- Born: 1839 Colchester, Connecticut
- Died: March 27, 1913 (aged 73–74) Easton, Pennsylvania
- Place of burial: Washington Cemetery, Washington, New Jersey
- Allegiance: United States
- Branch: United States Army Union Army
- Service years: 1862 - 1865
- Rank: Captain
- Unit: 2nd Massachusetts Volunteer Cavalry Regiment
- Conflicts: American Civil War • Battle of Cedar Creek
- Awards: Medal of Honor

= Henry H. Crocker =

Henry H. Crocker (January 20, 1839 - March 27, 1913) was a Union Army officer during the American Civil War. He received the Medal of Honor for gallantry during the Battle of Cedar Creek fought near Middletown, Virginia on October 19, 1864. The battle was the decisive engagement of Major General Philip Sheridan's Valley Campaigns of 1864 and was the largest battle fought in the Shenandoah Valley.

==Biography==
Crocker was born in Colchester, Connecticut in 1839 and moved to California.

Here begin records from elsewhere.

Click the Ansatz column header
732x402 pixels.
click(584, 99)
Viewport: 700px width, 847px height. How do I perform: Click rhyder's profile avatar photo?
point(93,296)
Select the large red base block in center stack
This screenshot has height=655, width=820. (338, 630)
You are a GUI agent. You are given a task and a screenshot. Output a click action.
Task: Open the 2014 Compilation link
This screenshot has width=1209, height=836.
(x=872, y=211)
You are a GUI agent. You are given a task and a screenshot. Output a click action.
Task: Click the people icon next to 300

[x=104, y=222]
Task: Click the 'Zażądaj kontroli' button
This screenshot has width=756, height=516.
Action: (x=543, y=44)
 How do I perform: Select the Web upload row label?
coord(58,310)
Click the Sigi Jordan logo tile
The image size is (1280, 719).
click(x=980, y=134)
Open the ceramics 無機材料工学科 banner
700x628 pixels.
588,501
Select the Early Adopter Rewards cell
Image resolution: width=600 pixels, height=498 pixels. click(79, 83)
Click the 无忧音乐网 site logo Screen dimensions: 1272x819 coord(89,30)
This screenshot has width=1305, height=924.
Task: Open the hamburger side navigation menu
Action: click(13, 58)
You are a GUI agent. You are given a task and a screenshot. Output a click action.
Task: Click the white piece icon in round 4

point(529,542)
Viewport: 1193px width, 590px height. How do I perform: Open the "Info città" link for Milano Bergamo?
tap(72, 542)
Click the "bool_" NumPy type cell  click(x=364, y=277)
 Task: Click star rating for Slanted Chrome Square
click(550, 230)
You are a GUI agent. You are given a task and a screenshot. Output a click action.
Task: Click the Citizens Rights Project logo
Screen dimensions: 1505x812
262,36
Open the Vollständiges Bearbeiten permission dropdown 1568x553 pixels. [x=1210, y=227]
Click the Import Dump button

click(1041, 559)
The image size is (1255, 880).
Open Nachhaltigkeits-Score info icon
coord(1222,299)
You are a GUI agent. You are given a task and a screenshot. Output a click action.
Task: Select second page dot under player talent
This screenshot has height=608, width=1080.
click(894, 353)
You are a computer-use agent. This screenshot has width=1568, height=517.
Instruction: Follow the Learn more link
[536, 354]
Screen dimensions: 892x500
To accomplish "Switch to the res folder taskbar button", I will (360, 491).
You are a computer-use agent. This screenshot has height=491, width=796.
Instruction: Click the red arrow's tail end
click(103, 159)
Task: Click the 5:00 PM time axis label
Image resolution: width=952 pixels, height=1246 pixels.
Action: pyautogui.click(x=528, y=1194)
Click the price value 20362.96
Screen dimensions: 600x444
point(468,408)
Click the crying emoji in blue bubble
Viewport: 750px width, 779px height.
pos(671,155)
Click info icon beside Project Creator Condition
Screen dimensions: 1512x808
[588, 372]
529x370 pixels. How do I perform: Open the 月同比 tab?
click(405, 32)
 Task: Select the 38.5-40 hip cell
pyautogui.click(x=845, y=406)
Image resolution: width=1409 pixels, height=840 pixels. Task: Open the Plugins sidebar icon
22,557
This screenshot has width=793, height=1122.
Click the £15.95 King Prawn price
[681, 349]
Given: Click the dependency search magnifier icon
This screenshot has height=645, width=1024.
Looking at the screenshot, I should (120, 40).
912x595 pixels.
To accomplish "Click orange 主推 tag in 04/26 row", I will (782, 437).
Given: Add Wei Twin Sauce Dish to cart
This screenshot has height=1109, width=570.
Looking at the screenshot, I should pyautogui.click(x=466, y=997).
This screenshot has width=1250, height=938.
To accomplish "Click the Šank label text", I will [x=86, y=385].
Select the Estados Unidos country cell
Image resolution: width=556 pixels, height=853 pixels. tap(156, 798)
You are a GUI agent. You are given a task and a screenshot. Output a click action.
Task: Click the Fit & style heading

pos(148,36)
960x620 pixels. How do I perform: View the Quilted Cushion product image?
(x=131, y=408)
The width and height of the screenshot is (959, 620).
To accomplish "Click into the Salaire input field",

When the war broke out Crocker was living in San Francisco, California. He joined one hundred other pro-Union California men who returned east to fight. The so-called "California Hundred" were organized as a cavalry troop and sent via ship to Camp Meigs in Massachusetts. There they were designated Company A and joined by seven cavalry companies from Massachusetts to form the 2nd Massachusetts Cavalry. Crocker eventually became captain of Company F, and mustered out in July 1865.

Crocker received the Medal of Honor in 1896 for his heroism at the Battle of Cedar Creek in 1864.

He died in 1913 and is buried in Washington, New Jersey.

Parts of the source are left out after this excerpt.